--- WHAT YOU ARE ASKED TO DO ---
Look below for the line that contains "You are a computer-use", and write out exactly that line and all remaining lines of the listing, omitting pictures.

Segment Start: PROVIDED DATA

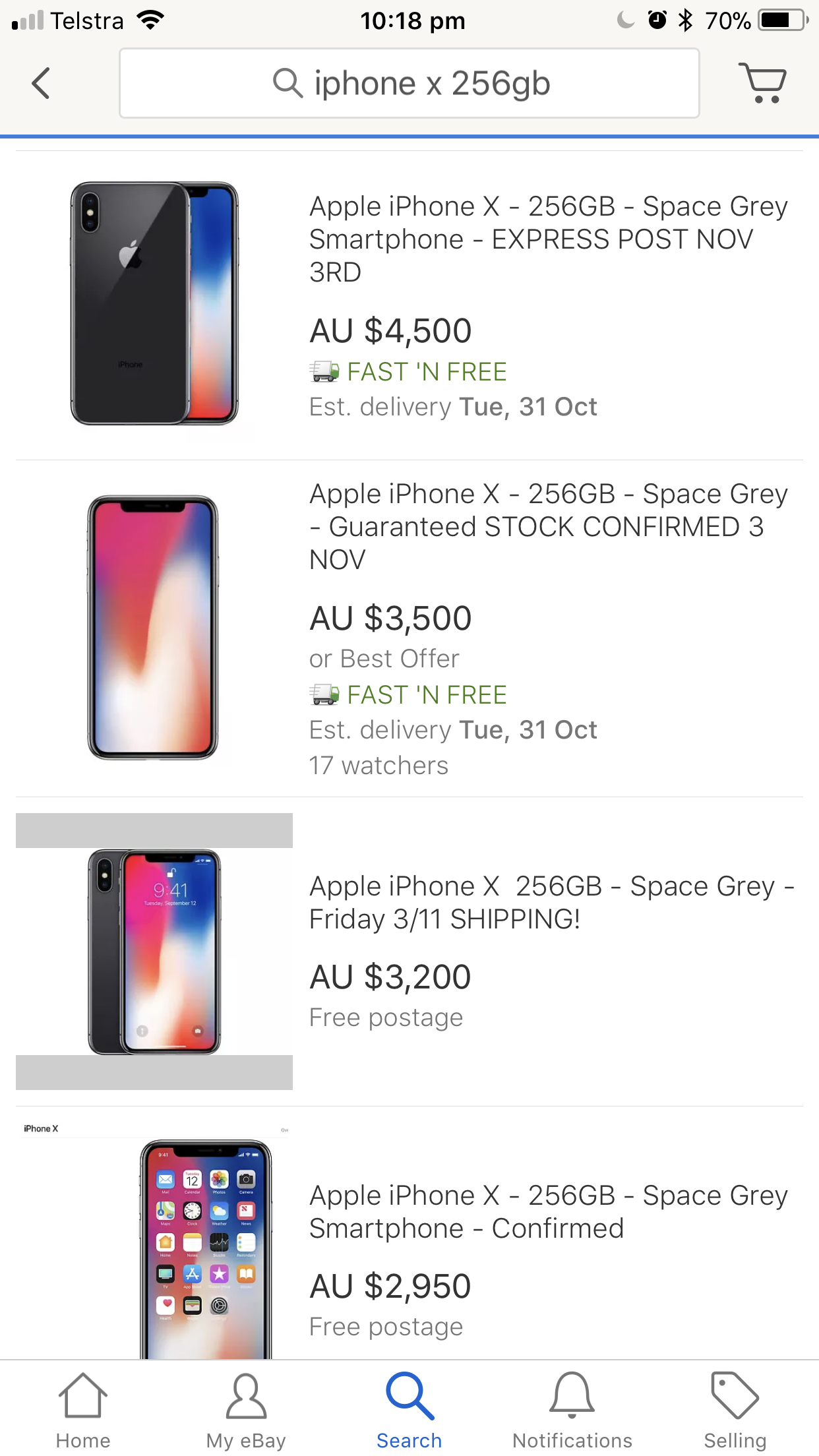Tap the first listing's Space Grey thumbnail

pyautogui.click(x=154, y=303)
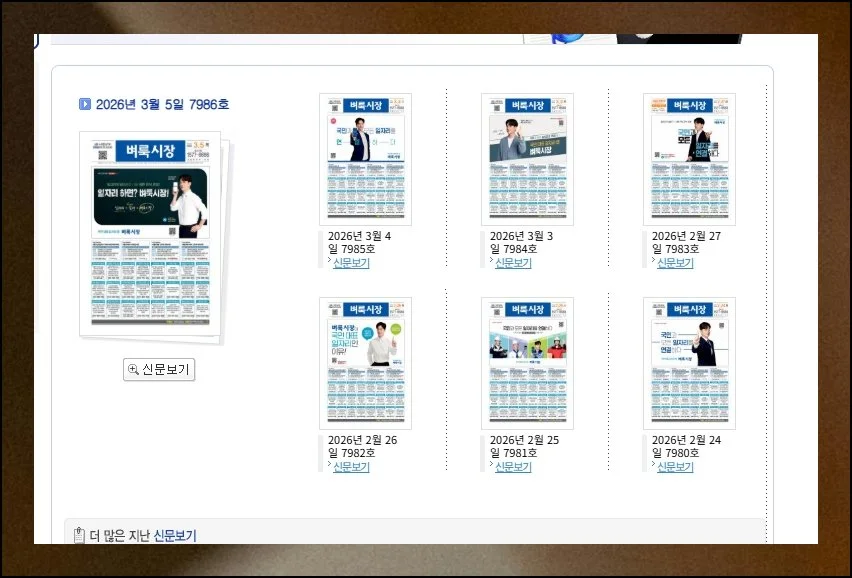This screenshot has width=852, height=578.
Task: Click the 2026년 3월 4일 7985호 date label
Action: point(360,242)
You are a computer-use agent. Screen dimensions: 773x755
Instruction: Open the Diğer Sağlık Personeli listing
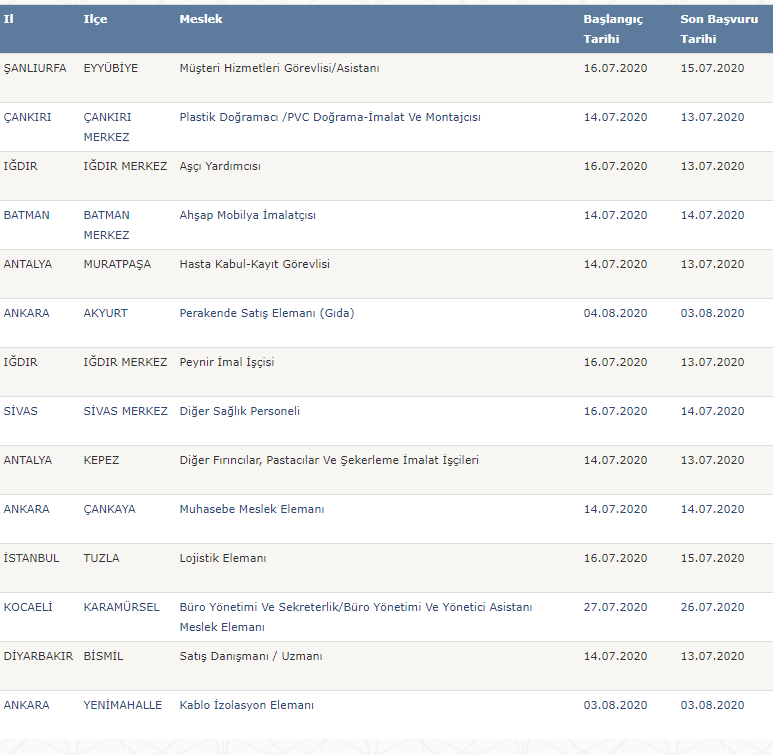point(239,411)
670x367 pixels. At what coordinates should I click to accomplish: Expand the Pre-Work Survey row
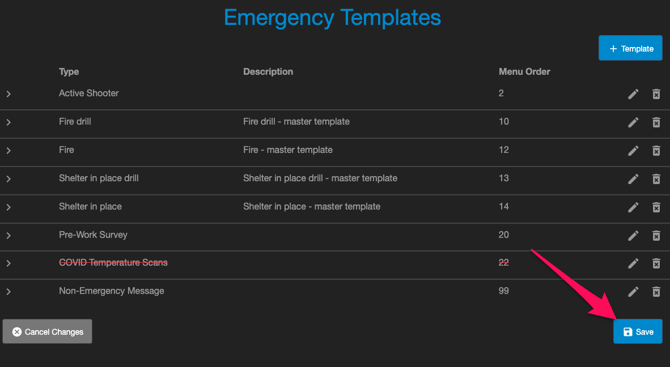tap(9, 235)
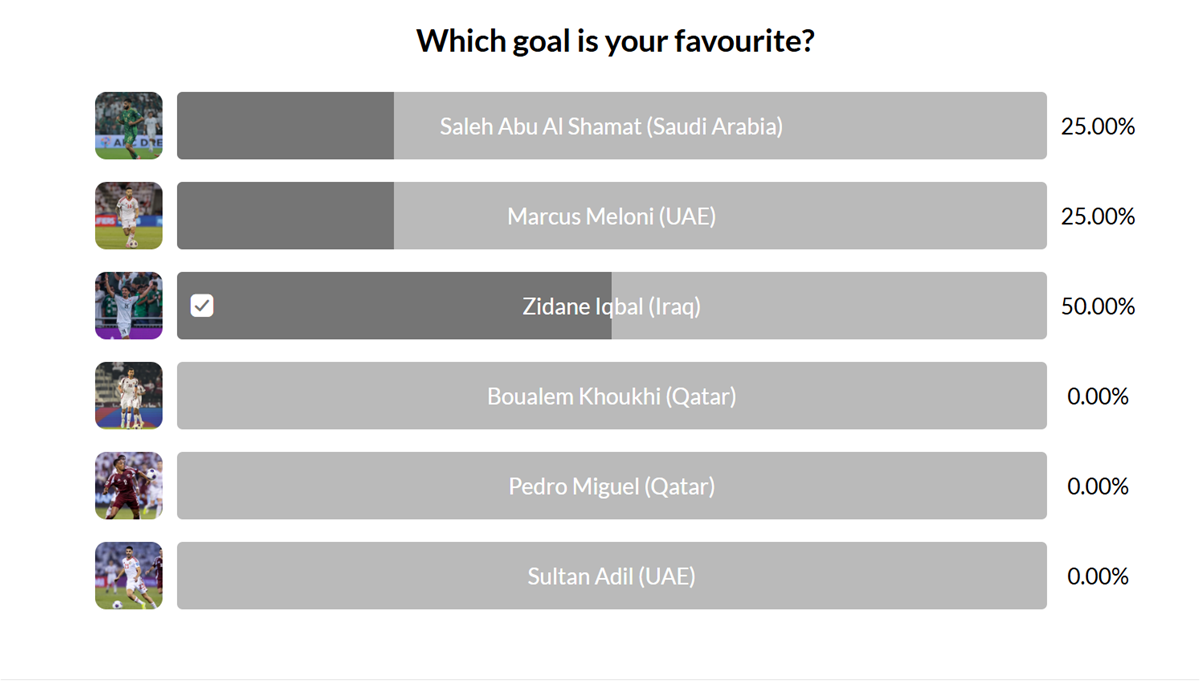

Segment End: PROVIDED DATA

--- RESULT OF THE TASK ---
You are a computer-use agent. Screen dimensions: 773x755
Instruction: Open the Diğer Sağlık Personeli listing
point(239,411)
670x367 pixels. At what coordinates should I click to accomplish: Expand the Pre-Work Survey row
tap(9, 235)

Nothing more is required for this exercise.